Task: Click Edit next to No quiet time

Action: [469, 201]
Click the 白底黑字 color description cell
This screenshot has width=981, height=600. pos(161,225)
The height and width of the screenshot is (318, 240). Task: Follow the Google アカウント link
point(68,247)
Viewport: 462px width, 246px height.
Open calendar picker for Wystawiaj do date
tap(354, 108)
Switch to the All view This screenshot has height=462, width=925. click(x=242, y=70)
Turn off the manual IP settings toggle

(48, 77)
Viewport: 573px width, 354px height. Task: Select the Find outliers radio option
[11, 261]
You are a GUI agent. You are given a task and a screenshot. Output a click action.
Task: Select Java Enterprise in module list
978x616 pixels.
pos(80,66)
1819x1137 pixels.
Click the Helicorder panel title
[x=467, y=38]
------------
# [TUJUAN TUGAS]
Tulis ulang baris-baris daftar mulai dari baris yang memuat "1819x1137 pixels." sampai akhir daftar, termasuk permintaannya. Kalikan setiap koordinat dalam jawaban dengan 2,25, lalu bulatkan ke bilangan bulat terdekat (nilai setengah dibulatkan ke atas).

# [PENYELESAIAN SOAL]
1819x1137 pixels.
Click the Helicorder panel title
[x=1051, y=86]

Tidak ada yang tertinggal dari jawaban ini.